═══ Records shown

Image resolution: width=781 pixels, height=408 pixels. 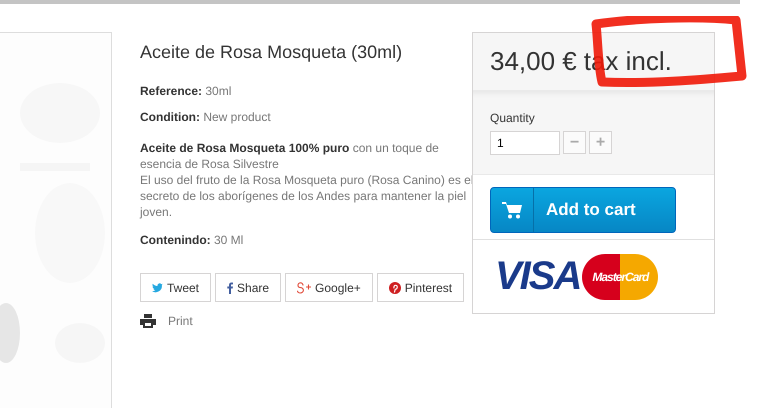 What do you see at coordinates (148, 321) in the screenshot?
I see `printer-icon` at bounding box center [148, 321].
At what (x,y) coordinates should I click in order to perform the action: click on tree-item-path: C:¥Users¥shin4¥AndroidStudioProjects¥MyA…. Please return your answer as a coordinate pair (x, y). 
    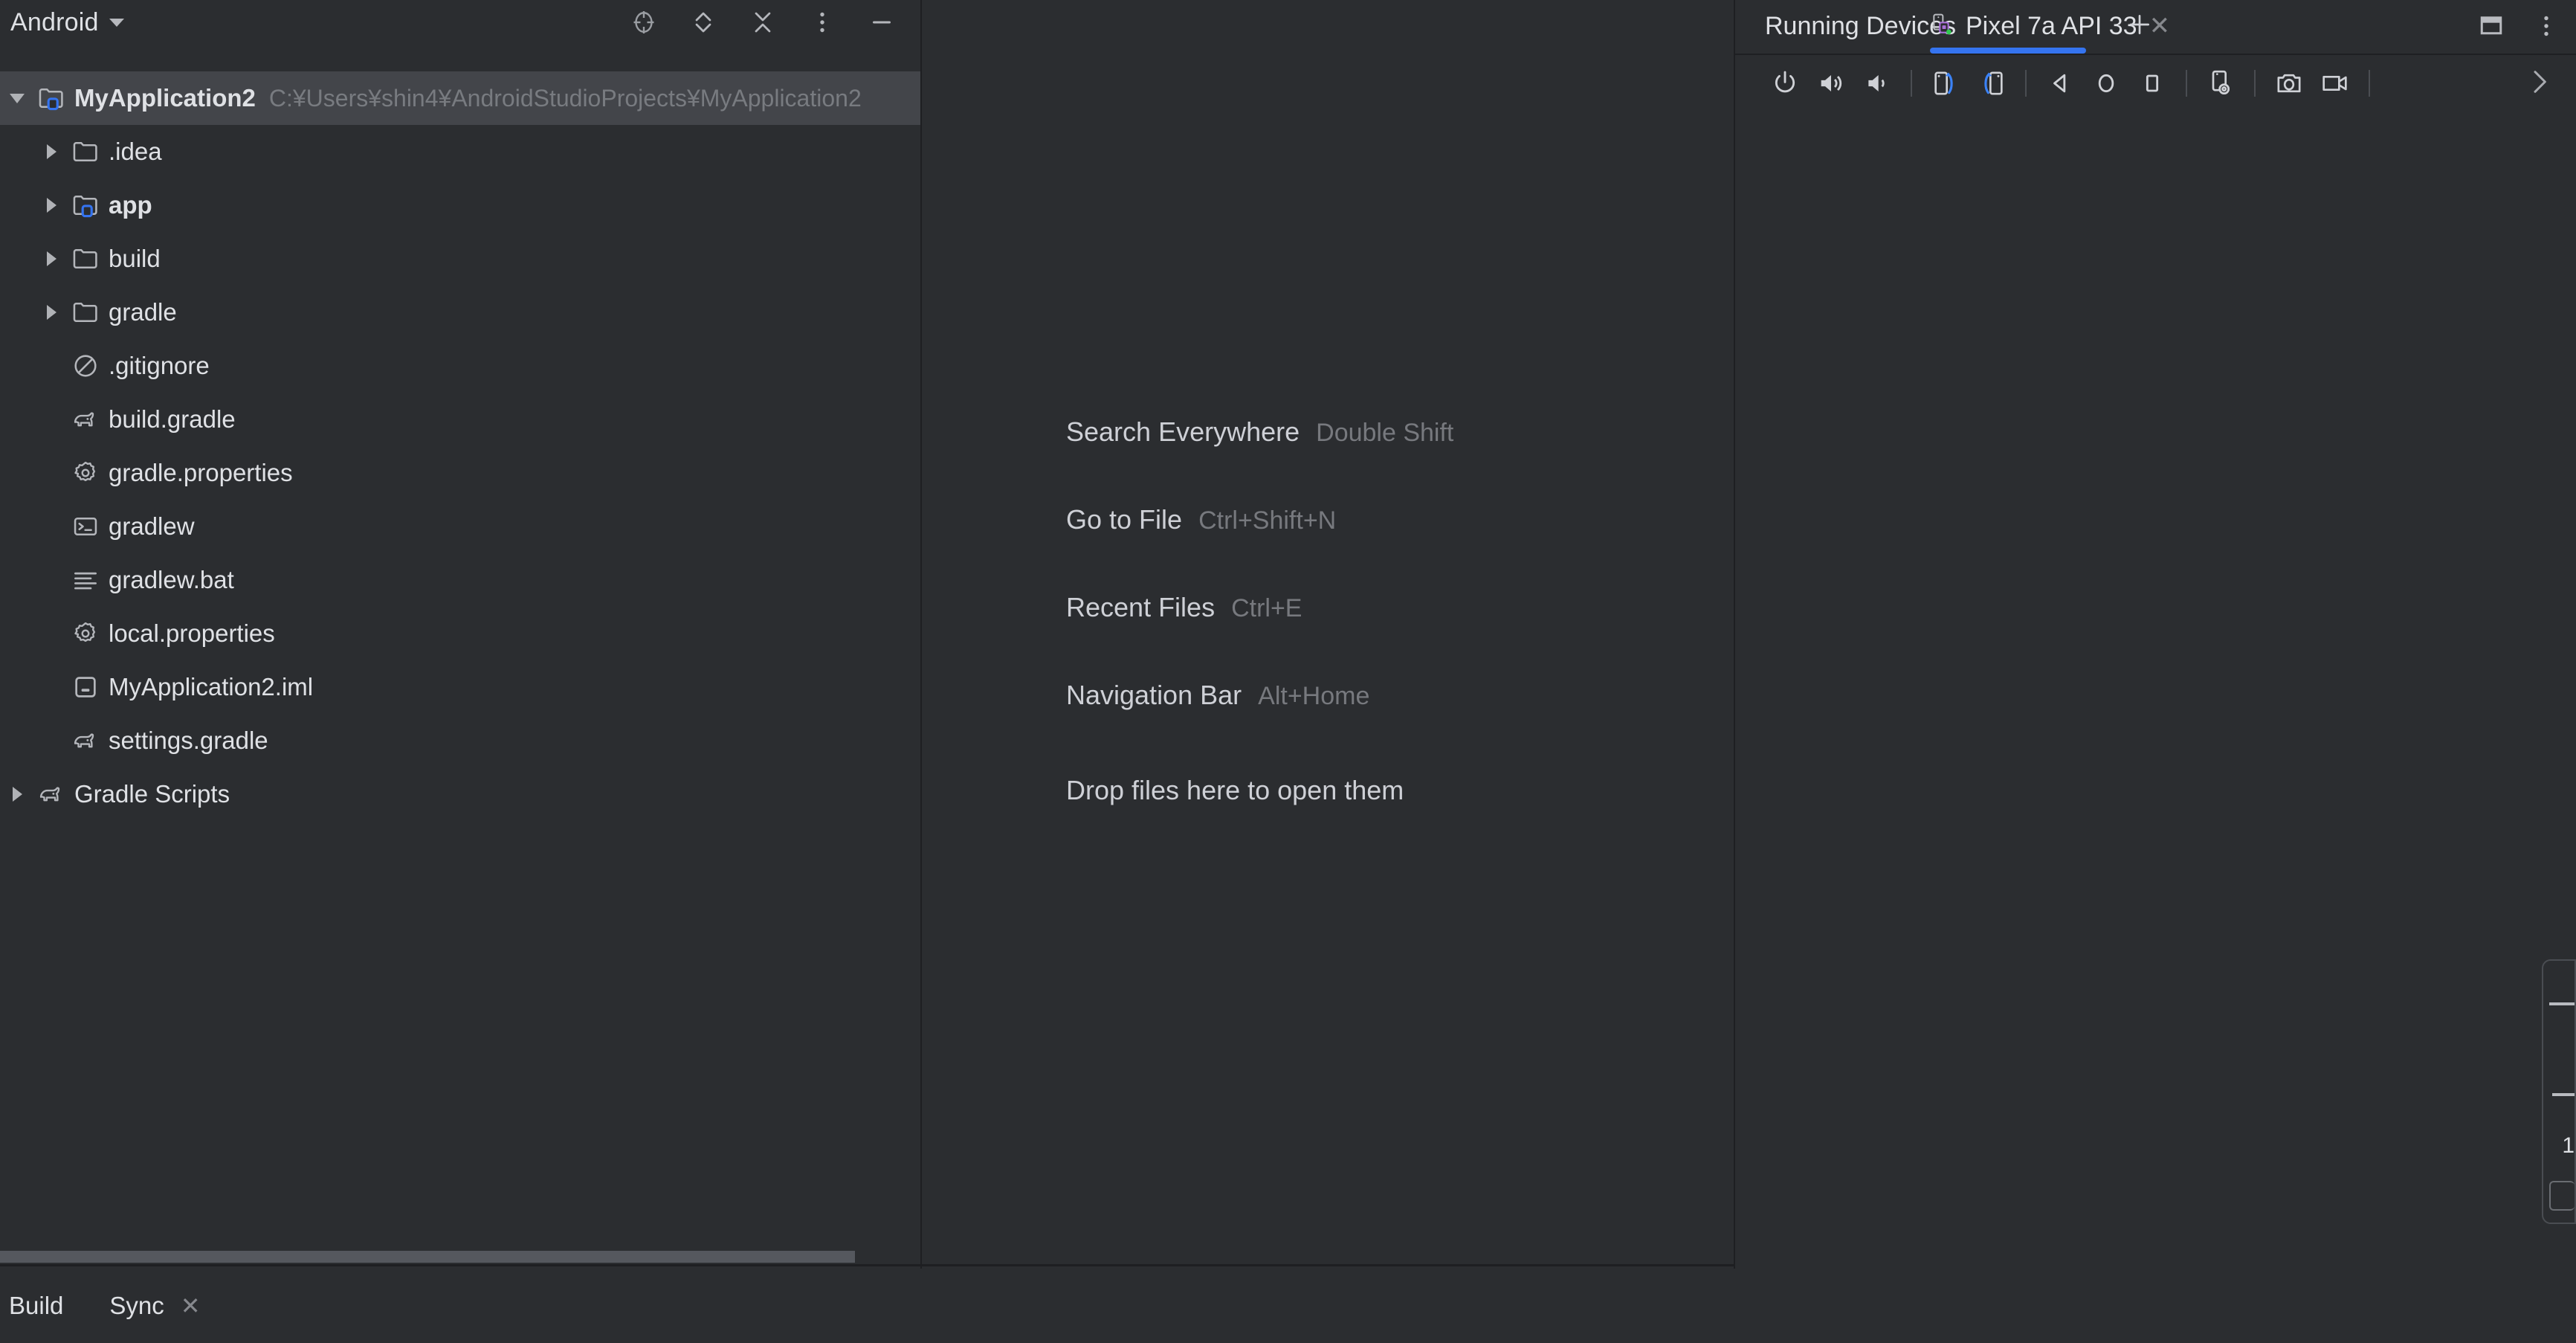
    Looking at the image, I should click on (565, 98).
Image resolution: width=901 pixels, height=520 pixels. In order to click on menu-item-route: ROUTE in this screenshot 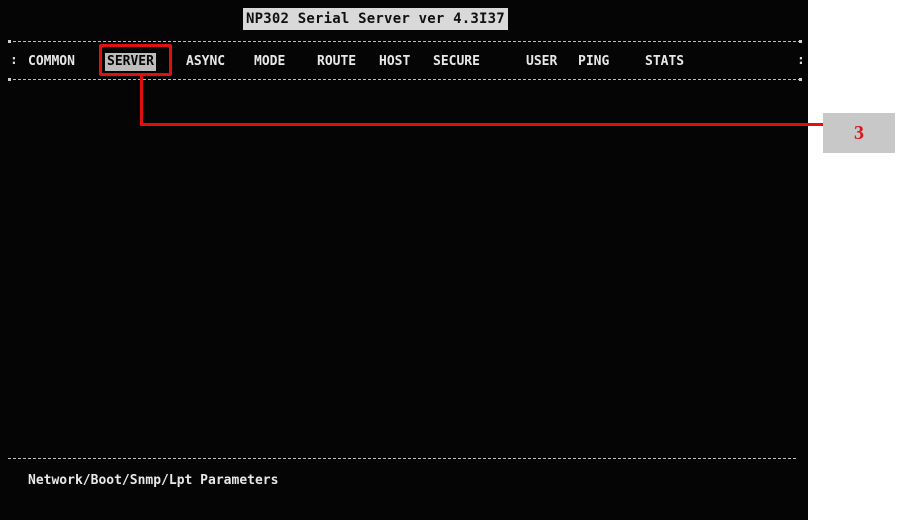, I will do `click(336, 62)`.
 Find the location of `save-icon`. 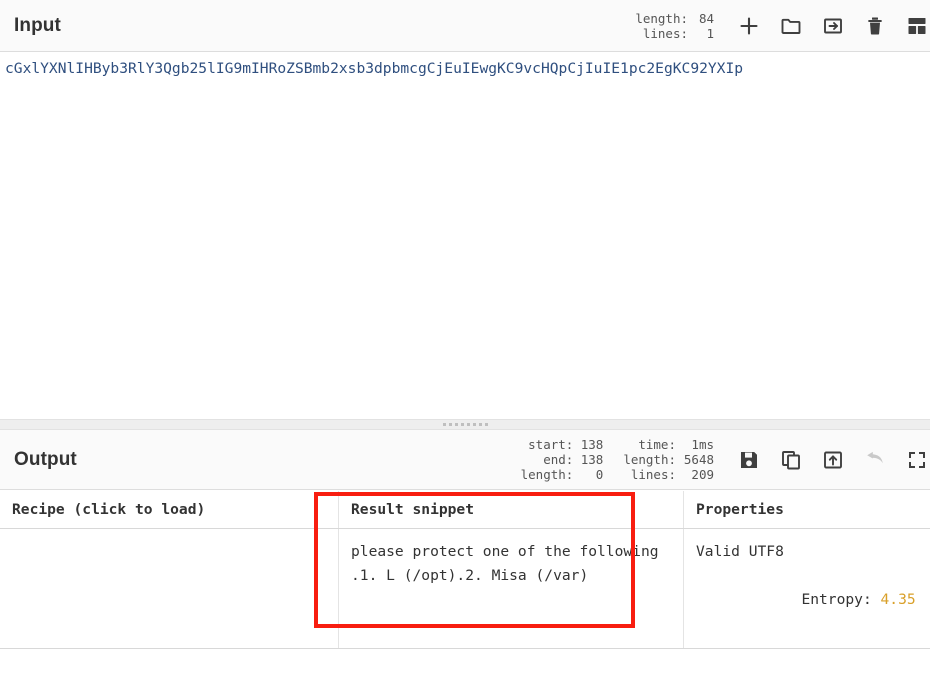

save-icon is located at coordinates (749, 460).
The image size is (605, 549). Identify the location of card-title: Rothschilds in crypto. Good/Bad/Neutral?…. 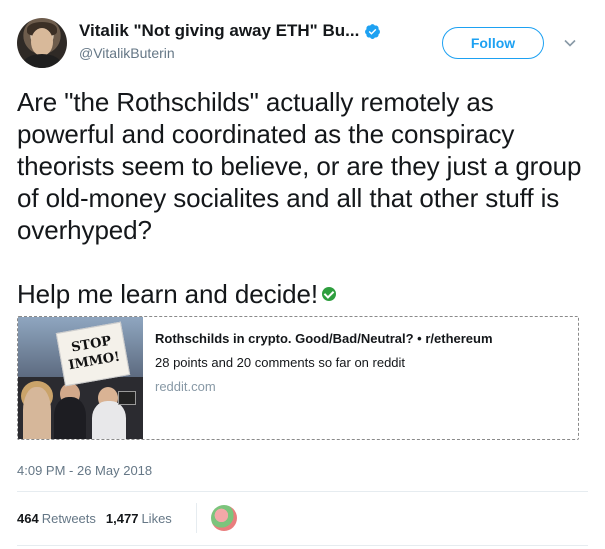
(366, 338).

══════

▸ Exercise objective
Recast the records as a numbered list, starting at the line that contains "The image size" and stopping after the last line of the records. Skip any blank lines, and leave the pictures out.

▸ Your solution
1. The image size is (605, 549). Identify the location of card-title: Rothschilds in crypto. Good/Bad/Neutral?…. 
2. (366, 338).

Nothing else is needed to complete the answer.